=== Extract provided ===
•••

Wallach's Interpretation of Diagnostic Tests: Pathways to Arriving at a Clinical Diagnosis (416 page)

   Studies for diabetes

   Chondrocalcinosis (pseudogout)

   Pituitary dysfunction

   Liver function tests

   Genetic tests for HH. Note: phenotypic analysis should be the first step in screening for HH, with screening strategies including measurement of transferrin saturation and serum ferritin, before resorting to genetic testing.

   HFE genetic hemochromatosis.

   In most patients of European ancestry, HH is the result of mutations in two specific genes known as HFE, found within the major histocompatibility locus on chromosome 6. The HFE gene has two common missense mutations: the C282Y (rare in non-Caucasian populations) and the H63D found in both Caucasians and non-Caucasians) but with a less welldefined role in HH.

   Patients with a C282Y/C282Y genotype are homozygous for HH and are at risk for the phenotypic HH disease. The disease seems to have a low penetrance. The reason for the occurrence of the fully expressed penetrance of these genes remains unknown. The homozygous are generally found to have a higher prevalence of abnormal liver function tests independent of other manifestations of HH. Modifier factors may be genetic, gender, and high iron or alcohol intake.

•••

=== Required work ===
1 - According to the hemochromatosis extract, what should be the first step in screening for HH?
2 - Carry on the extract on hereditary hemochromatosis from its final sentence.

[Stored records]
•••

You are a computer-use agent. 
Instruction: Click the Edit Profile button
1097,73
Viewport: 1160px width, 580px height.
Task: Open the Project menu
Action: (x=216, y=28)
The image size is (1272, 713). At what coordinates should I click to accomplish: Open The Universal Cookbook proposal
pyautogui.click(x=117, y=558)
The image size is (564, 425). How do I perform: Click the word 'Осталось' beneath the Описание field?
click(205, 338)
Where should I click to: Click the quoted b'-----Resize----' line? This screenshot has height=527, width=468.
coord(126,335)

•••

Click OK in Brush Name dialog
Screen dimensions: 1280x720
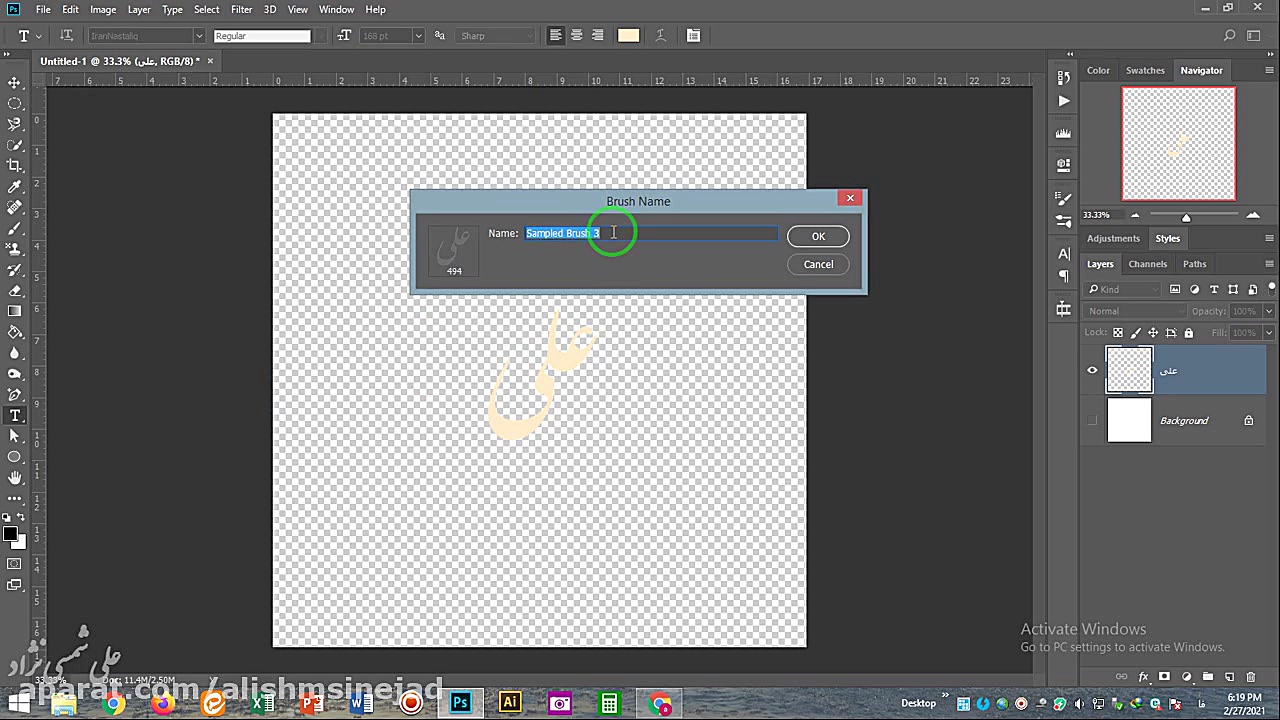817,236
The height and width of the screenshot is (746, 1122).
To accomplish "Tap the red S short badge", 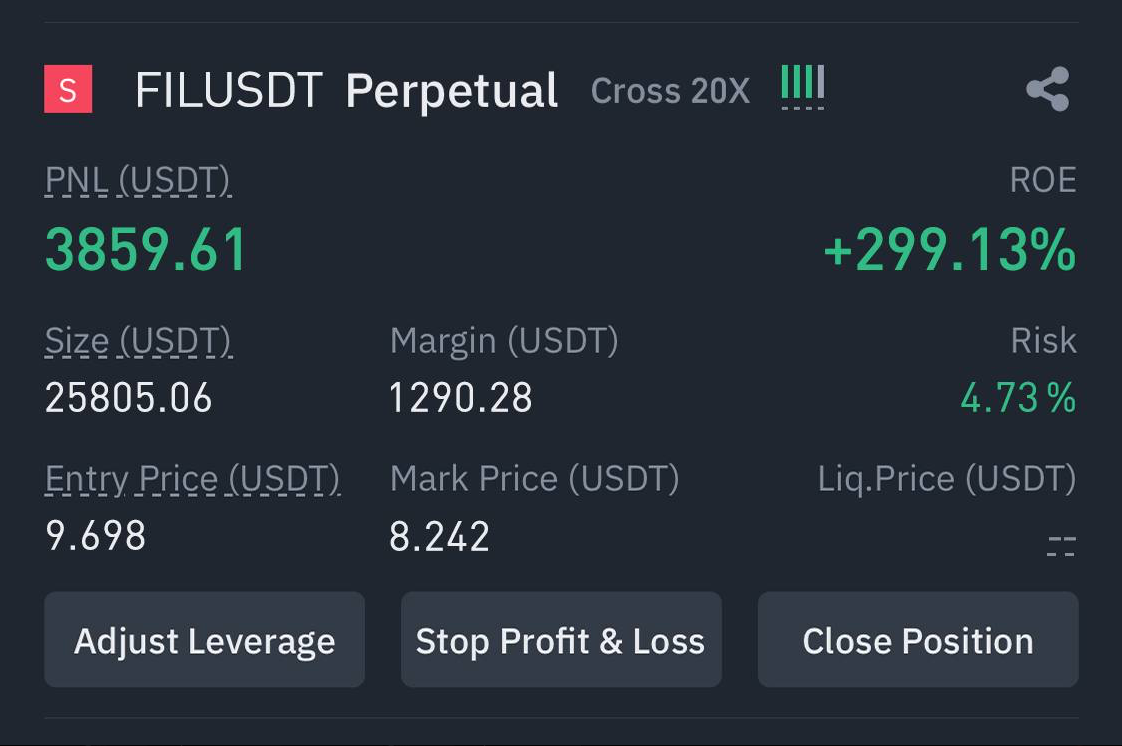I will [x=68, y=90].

•••

=== Answers below ===
1 - Phenotypic analysis, including measurement of transferrin saturation and serum ferritin, before any genetic testing.

2 -
Genetic population screening for these mutations in individuals with no clinical or biochemical signs of hemochromatosis is not recommended. Screening of families with one proband documented for HH may be helpful for discovering other members affected with the same mutations.

   Patients with a C282Y/wild-type genotype are heterozygous for HH and have less risk of iron overload.

   Patients with a C282Y/H63D genotype (one allele with each mutation) have a 60% chance of intermediate-degree IOD, and 35% have normal iron stores.

   Non-HFE genetic hemochromatosis

   Juvenile hemochromatosis (JH) is the result of a mutation in the gene HJV at chromosome 1q21. This is a rare autosomal recessive disorder similar to HH, but with onset in the second decade of life; a severe form of JH is caused by mutations in HAMP, the gene for hepcidin (in its wild form hepcidin becomes elevated in order to block iron absorption when iron stores become increased).